Departing Okinawa on 25 April, Loy arrived at Guam, Marianas on 2 May. From 11 to 15 May she returned to Okinawa as convoy escort and then began station patrols in the anti-aircraft screen. While on patrol on 25 May, she embarked and cared for survivors from after the high speed transport had been hit by a kamikaze. Two days later, she shot down three suicide aircraft during two attacks. The third aircraft exploded close aboard the starboard beam and sprayed the ship with fragments. She suffered 18 casualties and some internal damage. While steaming for temporary repairs at Hagushi, Okinawa, she shot down yet another attacker early on 28 May after the aircraft had narrowly missed her stern.

Loy proceeded to Kerama Retto on 29 May for additional repairs; then from 7 to 19 June she steamed via Saipan to Leyte Gulf. She repaired battle damage until 28 July; operated out of Leyte Gulf until 10 September; and arrived at Lingayen Gulf, Luzon, on 13 September to escort transports carrying occupation troops to Japan. Departing on 20 September, she arrived at Wakayama Bay, Honshū, the 25th; and during the next month she served as screening ship in Wakayama Bay. After an escort run to Nagoya and back, she sailed on 31 October for the Philippines. She carried passengers and mail to Nagoya; refueled at Taku, China; and reached Manila Bay, Luzon, on 12 November. There she embarked troops for transportation to the United States. Loy departed Manila Bay on her homebound "Magic Carpet" run on 19 November. She touched at Samar, Eniwetok and Pearl Harbor and arrived San Diego on 11 November.

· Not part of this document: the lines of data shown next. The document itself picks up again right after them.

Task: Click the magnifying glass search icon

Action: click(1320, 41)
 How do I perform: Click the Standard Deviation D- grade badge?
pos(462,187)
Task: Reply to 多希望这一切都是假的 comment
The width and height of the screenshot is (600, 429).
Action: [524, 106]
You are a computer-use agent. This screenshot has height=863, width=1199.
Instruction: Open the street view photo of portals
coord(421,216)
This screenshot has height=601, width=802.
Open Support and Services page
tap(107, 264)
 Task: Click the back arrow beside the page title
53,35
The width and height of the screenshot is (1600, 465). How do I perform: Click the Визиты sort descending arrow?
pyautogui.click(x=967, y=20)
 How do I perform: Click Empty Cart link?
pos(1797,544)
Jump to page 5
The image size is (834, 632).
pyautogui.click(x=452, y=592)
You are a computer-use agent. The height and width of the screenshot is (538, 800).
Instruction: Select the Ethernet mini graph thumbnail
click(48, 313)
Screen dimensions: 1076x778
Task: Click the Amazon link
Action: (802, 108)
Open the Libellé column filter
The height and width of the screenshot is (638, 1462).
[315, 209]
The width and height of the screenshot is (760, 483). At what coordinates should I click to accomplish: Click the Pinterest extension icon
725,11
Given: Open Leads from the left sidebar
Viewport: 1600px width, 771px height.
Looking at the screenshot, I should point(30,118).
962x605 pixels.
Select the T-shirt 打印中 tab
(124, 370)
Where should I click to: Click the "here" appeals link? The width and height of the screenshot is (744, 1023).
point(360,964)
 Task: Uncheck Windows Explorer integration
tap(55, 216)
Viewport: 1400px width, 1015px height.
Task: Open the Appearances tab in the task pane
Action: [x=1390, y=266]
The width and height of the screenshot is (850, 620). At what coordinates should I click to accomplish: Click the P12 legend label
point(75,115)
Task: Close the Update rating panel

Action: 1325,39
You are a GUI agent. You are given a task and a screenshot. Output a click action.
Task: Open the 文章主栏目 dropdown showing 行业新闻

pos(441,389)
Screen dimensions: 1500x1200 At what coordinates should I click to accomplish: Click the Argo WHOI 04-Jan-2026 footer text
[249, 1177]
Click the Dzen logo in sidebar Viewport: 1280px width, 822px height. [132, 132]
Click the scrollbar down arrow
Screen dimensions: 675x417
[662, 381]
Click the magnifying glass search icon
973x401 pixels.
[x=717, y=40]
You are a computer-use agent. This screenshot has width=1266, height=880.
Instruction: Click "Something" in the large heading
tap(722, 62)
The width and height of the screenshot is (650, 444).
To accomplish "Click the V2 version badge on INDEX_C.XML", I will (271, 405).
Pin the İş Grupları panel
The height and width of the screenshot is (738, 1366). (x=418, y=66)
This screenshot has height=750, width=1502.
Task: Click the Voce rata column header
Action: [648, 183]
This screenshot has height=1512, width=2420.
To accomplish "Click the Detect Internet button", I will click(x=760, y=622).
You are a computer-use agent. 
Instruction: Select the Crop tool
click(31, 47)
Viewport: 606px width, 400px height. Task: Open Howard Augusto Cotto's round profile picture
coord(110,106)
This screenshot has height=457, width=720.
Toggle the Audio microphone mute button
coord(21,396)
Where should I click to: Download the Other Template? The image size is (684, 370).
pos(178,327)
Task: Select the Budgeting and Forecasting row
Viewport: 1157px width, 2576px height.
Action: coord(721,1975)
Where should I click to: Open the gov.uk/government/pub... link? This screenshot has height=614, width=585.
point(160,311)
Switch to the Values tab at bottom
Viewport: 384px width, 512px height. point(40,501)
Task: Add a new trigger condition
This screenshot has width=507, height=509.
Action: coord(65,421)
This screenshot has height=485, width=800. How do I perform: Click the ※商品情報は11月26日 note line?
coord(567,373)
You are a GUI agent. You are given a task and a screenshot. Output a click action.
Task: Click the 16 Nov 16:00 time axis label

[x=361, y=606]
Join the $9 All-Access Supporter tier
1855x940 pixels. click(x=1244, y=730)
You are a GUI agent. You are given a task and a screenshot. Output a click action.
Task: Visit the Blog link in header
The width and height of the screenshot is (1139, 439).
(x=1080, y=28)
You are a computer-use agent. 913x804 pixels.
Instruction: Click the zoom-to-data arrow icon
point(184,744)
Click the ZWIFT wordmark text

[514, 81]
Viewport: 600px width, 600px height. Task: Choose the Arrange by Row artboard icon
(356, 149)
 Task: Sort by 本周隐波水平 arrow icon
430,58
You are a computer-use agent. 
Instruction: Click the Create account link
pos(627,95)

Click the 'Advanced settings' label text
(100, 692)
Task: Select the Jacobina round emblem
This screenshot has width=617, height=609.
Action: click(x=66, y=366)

===Post-war and fate (1946-1966)===
She steamed to Norfolk between 14 and 28 December, and on 6 February 1946 proceeded to Green Cove Springs, Florida where she decommissioned on 21 February 1947 and joined the Atlantic Reserve Fleet.

Transferred to the Orange, Texas, group in 1961, she was struck on 1 September 1964 from the United States Naval Vessel Register. She was sold to Boston Metals Company, Baltimore, Maryland, on 15 August 1966 for scrapping.

==Awards==
Loy received one battle star for World War II service.